The request → Copy everything from the line containing "The width and height of the screenshot is (649, 1568)." down to the line containing "I will point(331,132).", both of those lines included, word for word.

Records for processing →
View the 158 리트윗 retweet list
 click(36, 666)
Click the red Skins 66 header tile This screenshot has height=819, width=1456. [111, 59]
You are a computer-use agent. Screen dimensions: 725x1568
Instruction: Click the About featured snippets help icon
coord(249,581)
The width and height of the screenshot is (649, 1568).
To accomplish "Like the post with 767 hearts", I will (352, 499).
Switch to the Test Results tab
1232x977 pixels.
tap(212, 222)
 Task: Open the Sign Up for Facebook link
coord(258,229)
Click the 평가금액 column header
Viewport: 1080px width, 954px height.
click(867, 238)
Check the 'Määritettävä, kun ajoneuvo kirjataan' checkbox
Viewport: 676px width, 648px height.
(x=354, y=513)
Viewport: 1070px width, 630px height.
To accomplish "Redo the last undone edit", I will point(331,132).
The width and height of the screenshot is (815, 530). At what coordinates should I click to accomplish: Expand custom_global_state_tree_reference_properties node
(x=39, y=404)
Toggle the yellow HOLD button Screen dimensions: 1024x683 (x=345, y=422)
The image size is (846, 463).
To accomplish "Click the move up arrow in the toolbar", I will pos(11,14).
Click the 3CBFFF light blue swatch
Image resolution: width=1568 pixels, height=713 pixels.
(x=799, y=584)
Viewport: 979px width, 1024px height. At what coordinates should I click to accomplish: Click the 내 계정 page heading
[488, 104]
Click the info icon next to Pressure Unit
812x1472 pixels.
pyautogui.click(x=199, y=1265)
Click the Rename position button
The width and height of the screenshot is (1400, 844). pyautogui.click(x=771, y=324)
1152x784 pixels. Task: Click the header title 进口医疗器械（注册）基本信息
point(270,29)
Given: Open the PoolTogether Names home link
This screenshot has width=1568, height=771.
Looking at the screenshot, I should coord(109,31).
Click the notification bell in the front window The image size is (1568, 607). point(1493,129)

Task solution →
The width and height of the screenshot is (649, 1568).
To accomplish "Like the post with 767 hearts", I will (352, 499).
Switch to the Test Results tab
1232x977 pixels.
tap(212, 222)
 Task: Open the Sign Up for Facebook link
coord(258,229)
Click the 평가금액 column header
Viewport: 1080px width, 954px height.
click(867, 238)
Check the 'Määritettävä, kun ajoneuvo kirjataan' checkbox
Viewport: 676px width, 648px height.
(x=354, y=513)
Viewport: 1070px width, 630px height.
To accomplish "Redo the last undone edit", I will point(331,132).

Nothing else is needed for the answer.